ITHACA, N.Y. - Neil Kane and his staff had figured out how to rearrange methane gas to create industrial diamonds, but their company could not afford to build the highly specialized lab needed for developing such nanotechnology.

So they hit the rental market and paid for lab time at Cornell University's NanoScale Science and Technology Facility.

Thirteen nano-level university laboratories across the country are hiring themselves out to businesses eager to make their mark in the millennium of the minuscule. The intimidatingly named National Nanotechnology Infrastructure Network, begun in 2004, is funded in part with $14 million a year from the National Science Foundation.

Participating business owners say the network allows them to do much more research than they would have without access to its resources. That research, to which the businesses retain all rights, will foster better products and industrial processes that will bolster the national economy, they say.

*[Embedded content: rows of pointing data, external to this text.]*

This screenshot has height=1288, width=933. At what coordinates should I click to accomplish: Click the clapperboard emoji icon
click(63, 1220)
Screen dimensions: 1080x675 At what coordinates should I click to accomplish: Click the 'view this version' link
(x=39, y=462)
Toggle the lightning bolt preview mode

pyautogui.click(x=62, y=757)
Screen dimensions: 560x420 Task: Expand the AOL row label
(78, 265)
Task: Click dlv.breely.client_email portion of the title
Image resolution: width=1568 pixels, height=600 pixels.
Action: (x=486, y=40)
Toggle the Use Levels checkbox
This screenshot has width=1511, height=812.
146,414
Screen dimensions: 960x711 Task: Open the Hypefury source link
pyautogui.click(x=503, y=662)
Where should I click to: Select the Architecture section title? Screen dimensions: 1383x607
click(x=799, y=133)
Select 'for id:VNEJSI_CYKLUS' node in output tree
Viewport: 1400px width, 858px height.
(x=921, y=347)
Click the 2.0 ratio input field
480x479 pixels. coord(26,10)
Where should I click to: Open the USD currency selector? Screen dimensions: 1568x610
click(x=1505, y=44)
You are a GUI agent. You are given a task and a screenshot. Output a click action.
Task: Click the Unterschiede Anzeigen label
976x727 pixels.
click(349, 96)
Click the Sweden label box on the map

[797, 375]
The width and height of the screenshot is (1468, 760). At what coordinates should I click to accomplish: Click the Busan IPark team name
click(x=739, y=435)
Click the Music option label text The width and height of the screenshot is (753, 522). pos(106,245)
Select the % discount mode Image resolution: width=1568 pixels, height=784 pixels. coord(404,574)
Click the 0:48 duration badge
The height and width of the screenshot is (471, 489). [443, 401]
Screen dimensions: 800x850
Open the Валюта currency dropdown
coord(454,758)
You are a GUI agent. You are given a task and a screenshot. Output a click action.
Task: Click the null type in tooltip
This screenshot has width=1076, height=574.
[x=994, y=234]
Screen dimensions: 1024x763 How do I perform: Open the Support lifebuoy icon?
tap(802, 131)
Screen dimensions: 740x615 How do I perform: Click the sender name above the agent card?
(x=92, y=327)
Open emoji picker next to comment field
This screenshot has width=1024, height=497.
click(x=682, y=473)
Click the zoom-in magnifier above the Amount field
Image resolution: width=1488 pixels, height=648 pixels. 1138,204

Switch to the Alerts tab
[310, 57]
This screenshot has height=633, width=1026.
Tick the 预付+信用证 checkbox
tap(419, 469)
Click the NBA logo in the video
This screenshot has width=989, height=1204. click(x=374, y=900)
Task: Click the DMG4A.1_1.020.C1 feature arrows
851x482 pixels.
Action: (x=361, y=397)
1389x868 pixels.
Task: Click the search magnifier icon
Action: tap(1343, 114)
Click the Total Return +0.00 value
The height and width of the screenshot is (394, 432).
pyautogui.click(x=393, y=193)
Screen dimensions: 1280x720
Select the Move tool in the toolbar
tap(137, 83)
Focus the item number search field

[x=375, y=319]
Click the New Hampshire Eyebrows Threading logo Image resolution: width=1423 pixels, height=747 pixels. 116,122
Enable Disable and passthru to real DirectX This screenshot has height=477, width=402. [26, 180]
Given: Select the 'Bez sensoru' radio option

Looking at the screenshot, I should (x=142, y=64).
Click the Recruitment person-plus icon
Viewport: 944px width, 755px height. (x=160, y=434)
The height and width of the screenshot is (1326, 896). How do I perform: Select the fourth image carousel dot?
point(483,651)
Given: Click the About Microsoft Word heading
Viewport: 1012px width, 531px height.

The number of companies taking advantage of the network is growing 10 percent a year, said the National Science Foundation's senior engineering adviser, Lawrence Goldberg.

Host universities can apply the fees they receive to anything they like, including additions to their lab equipment. Those fees ranged in fiscal 2007 from a few hundred dollars to $100,000. Cornell's lab and a dozen other campus nano-labs around the country cater mainly to students, faculty and visiting scholars. They are built and run with public and private money.

Besides Cornell's lab, participants are at Stanford, Pennsylvania State, Harvard, Howard and North Carolina State Universities, the Georgia Institute of Technology and the universities of Michigan, Washington, California, Minnesota, New Mexico and Texas.

Even though the universities must give up some use of the labs and do not get royalties from the business work done there, as they would from most academic work that later proved marketable, the arrangement seems to sit well with universities, businesses and government.

Mark Zupan, dean of the University of Rochester's Simon Graduate School of Business Administration in Rochester, N.Y., sees the trade-off as promoting innovation. He said he worried only that businesses might try to use the universities' names or reputations to enhance the credibility of their research.

Kane, president of Advanced Diamond Technologies Inc., near Chicago, said his company could not hope to turn its patented material into a cell phone chip or a vision-restoring retinal implant if it could not rent lab time at Cornell.

"We have our own equipment for making the diamond," Kane said. "But all of the subsequent steps require access to a clean room, to tens of millions of dollars of equipment that no small company could ever afford. Many big companies can't afford it either."

Machines coated with hard, heat-resistant, low-friction diamond last longer and work more efficiently, Kane said. His company's specialty is depositing the diamond uniformly on silicon wafers, a key innovation toward someday making micro-machines entirely out of diamond.

Even Fortune 500 firms "that can afford to have their own research infrastructure are not comfortable enough to handle some new nanomaterials" and rely on academia to help them out, said Yoshio Nishi, a former chief scientist at Texas Instruments Inc. who heads the Stanford Nanotechnology Facility in California.

Although the operating scale is infinitesimal - a nanometer is roughly 10,000 times smaller than the diameter of a human hair - the economic possibilities are colossal. By 2014, nanotechnology may generate $2.6 trillion of manufacturing output and employ 2 million people, Lux Research Inc., of New York, estimates.

In the 12 months through September, nearly 700 companies - mostly small start-ups, but also some corporate titans - paid for lab space and research help from the network, which is anchored by Cornell and Stanford and boasts top-of-the-line nanoengineering tools, techniques and staffs.